IgG4 disease- the WInS withdrawal study results Save
IgG4-related disease (IgG-RD) describes a group of fibroinflammatory diseases whose features may include autoimmune pancreatitis, swelling of or within an organ system (an inflammatory pseudotumor), salivary gland disease (which can lead to enlargement of the salivary glands), swollen lymph nodes (lymphadenopathy), skin manifestations, and symptoms consistent with allergies or asthma.
Withdrawal of Immunosuppressant and Low-dose Steroids in IgG4-RD Patients with Stable Disease (WInS IgG4-RD) trial has shed light on effective strategies for the maintenance treatment of IgG4-RD (abstract#L16).

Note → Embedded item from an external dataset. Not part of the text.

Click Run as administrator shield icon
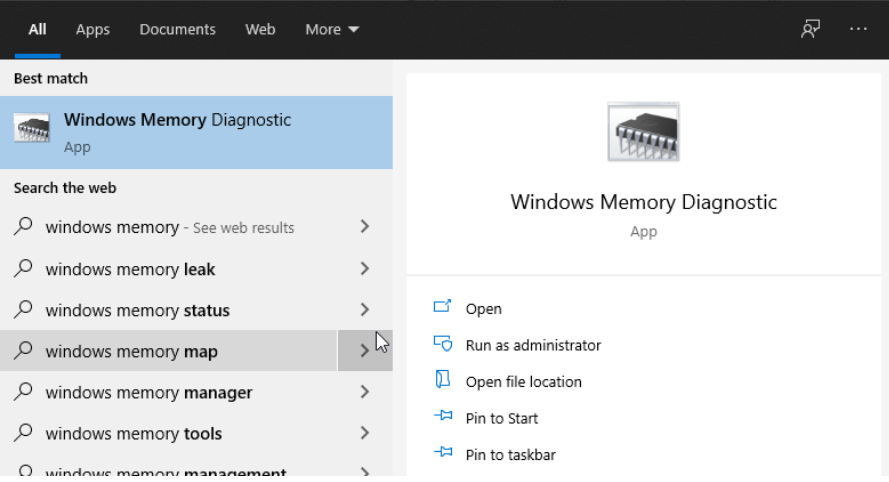889x482 pixels. point(443,344)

While remission induction treatment with glucocorticoids (GC) has proven effective, the high relapse tendency is an ongoing challenge for clinicians.
This multicenter, open-label, randomized controlled trial focused on stable IgG4-RD patients who had been receiving GC and immunosuppressive agents (IM) for maintenance treatment with clinically quiescent disease for at least 12 months. The trial had 146 patients, utilized a 1:1:1 randomization, and explored three groups: Group 1 withdrew GC and IM, Group 2 withdrew GC but maintained IM, and Group 3 continued with both GC and IM. The primary endpoint of the study was the relapse rate of the disease within 18 months, with secondary endpoints encompassing changes in responder index (RI), physician’s global assessment (PGA), serum IgG4 and IgG levels, and adverse events.
Interestingly, the trial revealed that maintaining IMs, with or without low-dose GC, proved superior in preventing relapse compared to withdrawing both GC and IM in long-time stable IgG4-RD patients. Within the 18-month follow-up period, Group 1 experienced a significantly higher relapse rate (52.1%) compared to Group 2 (14.2%) and Group 3 (12.2%), highlighting the efficacy of IMs as a maintenance strategy. Furthermore, changes in RI and PGA were significantly more pronounced in the group that withdrew GC and IM compared to those who maintained either or both treatments.
This pivotal finding not only addresses the challenges associated with IgG4-RD relapse but also provides valuable insights into optimizing maintenance treatments for this complex fibroinflammatory disease. This is no different from withdrawal studies at ACR this year in other rheumatic diseases. We as clinicians need to counsel patients adequately about the risks of withdrawal.